During the session, held this morning in the Capitol, House Speaker Nancy Pelosi (D-Calif.) and Senate Majority Leader Harry M. Reid (D-Nev.) offered to strip billions in domestic spending from the legislation, leaving only the $95 billion that President Bush had sought to continue military operations in Iraq and Afghanistan through September.
The Democratic leaders also proposed reviving the troop withdrawal schedule that had been included in the spending bill’s first version, vetoed by Bush earlier this month. To make the timeline more palatable to the White House, Democrats offered to give the president a waiver option.
Not good enough, said the White House.
White House chief of staff Joshua Bolten, who rejected the deal, said any timetable on the war would undermine the nation’s efforts in Iraq.

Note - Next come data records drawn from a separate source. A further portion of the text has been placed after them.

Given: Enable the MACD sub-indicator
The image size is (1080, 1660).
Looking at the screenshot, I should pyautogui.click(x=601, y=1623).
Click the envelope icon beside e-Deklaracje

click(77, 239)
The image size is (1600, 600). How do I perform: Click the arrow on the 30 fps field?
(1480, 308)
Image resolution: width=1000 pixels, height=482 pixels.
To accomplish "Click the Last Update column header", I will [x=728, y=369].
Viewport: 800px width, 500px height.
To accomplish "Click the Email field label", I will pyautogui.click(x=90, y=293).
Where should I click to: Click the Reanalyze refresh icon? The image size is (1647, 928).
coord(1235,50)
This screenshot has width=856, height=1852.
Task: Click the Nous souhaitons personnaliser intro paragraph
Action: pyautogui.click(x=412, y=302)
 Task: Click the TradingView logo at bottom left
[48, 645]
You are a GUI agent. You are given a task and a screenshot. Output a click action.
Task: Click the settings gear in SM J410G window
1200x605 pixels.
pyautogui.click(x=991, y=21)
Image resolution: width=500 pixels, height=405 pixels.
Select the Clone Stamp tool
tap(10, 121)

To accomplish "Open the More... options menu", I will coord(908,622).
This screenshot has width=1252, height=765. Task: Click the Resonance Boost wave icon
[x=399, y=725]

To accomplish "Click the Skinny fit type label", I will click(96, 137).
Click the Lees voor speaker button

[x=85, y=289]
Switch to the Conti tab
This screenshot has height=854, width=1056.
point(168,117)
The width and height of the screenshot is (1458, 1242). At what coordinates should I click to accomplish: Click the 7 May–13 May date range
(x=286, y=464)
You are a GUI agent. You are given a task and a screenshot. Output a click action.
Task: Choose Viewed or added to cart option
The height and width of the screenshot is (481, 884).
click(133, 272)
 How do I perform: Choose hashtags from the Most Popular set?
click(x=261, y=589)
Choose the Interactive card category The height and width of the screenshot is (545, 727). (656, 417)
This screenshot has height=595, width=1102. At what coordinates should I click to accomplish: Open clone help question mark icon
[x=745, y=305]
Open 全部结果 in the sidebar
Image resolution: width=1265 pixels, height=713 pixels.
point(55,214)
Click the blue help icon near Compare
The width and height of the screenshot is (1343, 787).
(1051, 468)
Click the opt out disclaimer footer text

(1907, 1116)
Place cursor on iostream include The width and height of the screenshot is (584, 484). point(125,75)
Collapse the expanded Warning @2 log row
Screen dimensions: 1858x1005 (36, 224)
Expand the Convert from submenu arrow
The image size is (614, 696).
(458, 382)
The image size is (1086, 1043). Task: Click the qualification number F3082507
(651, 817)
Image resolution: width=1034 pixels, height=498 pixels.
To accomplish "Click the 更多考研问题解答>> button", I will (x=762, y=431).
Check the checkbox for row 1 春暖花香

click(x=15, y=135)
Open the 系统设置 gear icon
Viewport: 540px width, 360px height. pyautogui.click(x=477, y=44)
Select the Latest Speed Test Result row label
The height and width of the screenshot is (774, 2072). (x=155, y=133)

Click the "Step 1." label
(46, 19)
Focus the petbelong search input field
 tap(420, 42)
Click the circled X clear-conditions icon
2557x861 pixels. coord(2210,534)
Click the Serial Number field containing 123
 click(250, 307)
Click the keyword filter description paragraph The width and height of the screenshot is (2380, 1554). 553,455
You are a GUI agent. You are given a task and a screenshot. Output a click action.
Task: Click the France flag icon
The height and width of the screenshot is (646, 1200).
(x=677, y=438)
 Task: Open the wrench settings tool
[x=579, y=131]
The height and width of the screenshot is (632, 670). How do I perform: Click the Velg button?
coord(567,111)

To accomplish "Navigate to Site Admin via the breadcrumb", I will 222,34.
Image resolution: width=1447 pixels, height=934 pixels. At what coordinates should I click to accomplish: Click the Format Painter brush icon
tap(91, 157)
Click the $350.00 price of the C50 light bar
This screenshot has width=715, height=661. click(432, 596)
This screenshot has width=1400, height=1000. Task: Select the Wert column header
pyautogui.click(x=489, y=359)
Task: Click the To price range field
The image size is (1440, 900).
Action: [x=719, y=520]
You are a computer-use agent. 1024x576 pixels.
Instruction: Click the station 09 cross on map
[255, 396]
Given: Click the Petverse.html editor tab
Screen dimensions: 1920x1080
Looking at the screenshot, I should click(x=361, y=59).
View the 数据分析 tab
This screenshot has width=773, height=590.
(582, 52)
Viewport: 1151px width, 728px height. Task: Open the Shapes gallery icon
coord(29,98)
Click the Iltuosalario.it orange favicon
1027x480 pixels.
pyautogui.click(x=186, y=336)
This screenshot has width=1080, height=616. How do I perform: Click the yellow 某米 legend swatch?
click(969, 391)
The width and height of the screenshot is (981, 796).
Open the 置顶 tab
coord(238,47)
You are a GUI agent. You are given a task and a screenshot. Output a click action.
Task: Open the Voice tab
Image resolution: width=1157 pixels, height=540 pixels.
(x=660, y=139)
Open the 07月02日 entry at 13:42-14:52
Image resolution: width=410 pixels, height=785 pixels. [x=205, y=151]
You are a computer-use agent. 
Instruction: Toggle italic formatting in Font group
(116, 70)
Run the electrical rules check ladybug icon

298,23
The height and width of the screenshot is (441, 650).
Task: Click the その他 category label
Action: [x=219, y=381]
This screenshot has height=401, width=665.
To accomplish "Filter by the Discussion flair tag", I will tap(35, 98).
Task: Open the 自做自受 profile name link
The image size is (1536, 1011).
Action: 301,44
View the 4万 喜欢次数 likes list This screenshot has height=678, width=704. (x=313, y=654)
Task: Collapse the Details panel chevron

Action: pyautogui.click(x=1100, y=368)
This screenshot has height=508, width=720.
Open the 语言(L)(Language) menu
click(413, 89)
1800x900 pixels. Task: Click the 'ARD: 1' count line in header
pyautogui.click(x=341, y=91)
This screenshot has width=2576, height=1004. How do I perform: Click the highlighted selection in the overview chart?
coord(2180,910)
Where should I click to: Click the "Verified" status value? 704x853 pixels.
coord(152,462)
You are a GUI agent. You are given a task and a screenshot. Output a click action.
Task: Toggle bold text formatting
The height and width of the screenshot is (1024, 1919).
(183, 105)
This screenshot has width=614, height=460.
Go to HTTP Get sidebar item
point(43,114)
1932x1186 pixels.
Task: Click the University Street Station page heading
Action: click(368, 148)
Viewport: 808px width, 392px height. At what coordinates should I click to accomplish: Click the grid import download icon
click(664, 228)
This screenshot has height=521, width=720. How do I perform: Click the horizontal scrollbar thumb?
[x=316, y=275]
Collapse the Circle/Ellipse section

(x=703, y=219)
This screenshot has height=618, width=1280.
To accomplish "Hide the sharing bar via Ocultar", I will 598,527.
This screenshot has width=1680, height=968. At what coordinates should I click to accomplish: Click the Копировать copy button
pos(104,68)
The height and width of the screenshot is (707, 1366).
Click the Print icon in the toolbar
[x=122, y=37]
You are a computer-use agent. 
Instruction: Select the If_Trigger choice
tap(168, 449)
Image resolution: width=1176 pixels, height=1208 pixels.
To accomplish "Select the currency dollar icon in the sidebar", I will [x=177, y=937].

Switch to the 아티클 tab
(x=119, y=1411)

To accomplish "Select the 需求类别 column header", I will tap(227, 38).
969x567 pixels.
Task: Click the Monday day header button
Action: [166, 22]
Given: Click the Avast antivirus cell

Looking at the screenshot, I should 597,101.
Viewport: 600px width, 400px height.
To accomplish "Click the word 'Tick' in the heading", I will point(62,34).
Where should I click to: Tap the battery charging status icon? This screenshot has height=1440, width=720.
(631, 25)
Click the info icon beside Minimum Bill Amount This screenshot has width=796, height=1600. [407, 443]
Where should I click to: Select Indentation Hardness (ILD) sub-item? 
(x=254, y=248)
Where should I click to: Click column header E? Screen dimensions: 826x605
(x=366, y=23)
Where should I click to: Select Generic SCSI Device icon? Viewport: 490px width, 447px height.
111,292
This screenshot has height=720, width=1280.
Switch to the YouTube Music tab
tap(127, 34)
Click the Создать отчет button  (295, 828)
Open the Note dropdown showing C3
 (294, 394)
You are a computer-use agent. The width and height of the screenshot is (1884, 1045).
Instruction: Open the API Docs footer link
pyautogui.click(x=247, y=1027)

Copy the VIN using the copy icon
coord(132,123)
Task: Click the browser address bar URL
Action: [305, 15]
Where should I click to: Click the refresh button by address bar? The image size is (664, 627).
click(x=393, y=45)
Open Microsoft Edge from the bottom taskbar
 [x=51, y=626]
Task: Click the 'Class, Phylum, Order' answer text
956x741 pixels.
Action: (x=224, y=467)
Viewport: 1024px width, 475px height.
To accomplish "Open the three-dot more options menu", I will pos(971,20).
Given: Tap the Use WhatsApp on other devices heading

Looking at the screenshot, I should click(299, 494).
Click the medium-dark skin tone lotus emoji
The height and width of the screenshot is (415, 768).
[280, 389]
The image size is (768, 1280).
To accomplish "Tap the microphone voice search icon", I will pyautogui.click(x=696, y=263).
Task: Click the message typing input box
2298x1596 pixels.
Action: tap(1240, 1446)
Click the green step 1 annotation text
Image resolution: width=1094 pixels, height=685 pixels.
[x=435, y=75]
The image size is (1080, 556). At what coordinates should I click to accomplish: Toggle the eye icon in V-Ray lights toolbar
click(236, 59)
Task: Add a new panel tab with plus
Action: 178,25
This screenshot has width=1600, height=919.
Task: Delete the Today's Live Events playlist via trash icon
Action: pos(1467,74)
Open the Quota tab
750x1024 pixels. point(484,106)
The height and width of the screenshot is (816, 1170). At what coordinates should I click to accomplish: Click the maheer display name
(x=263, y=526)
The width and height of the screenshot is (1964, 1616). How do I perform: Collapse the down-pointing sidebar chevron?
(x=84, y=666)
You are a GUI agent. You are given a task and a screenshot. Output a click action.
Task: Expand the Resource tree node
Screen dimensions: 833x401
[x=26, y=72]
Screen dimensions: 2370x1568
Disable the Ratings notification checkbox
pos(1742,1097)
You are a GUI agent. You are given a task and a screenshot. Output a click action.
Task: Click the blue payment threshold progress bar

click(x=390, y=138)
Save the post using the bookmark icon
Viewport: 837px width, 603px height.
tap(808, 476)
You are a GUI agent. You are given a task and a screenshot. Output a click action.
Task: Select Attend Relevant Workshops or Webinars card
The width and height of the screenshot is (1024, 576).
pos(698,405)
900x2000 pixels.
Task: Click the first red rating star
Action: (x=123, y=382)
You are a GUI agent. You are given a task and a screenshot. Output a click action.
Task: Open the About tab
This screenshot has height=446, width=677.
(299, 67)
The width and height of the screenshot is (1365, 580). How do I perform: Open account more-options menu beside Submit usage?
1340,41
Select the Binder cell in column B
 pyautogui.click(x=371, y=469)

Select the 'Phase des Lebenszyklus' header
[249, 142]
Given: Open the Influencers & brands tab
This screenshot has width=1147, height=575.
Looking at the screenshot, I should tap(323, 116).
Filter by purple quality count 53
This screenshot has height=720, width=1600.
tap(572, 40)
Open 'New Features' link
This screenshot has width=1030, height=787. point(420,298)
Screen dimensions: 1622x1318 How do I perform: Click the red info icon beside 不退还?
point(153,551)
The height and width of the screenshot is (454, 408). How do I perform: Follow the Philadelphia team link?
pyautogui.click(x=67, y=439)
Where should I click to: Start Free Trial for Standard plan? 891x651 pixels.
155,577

“Whether waivable or not, timelines send exactly the wrong signal to our adversaries, to our allies and, most importantly, to the troops in the field,” said Bolten.
So, a bill that funds the war with every penny Bush asked for, with a timeline the president can waive, and without a penny of extra spending is too much for the president to bear.
You’ve got to be kidding me.
The WaPo emphasized that Bolten had a counter-offer for Dems.
White House Chief of Staff Joshua B. Bolten turned down the deal and countered with one of his own. Bolten said Bush was prepared to accept benchmarks for the Iraqi government, with the results tied to reconstruction aid, along with new administration reporting requirements on the war’s progress.
On Wednesday, 52 senators, including seven Democrats, voted to support the benchmark package, offered by Sen. John Warner (R-Va.). But Pelosi and Reid said the terms weren’t tough enough.
What the Post neglected to mention is that Warner’s plan would have allowed Bush to override the proposal by ordering the funds to be spent regardless of how the Maliki government performed. In other words, it was largely toothless — the benchmarks were suggestions.
By all indications, Reid and Pelosi were prepared to concede far too much. Indeed, the Speaker realized that if the White House accepted the “compromise” plan, she’d have to pass it with votes from House Republicans, because much of her own caucus would balk at so many concessions.
And the Bush gang still turned it down. Amazing.
So, what happens now?
Reid said Democrats would now work among themselves in the hope of producing a new version of the spending bill by Monday. “We’re now negotiating with each other to make sure that we can come up with something that can pass both the House and the Senate,” said Reid. Whether Bush would sign it, he added, is “up to him.”
Pelosi added, “It is clear that the difference between the president and Democrats is accountability.” Ultimately, she added, “Our troops will be funded.”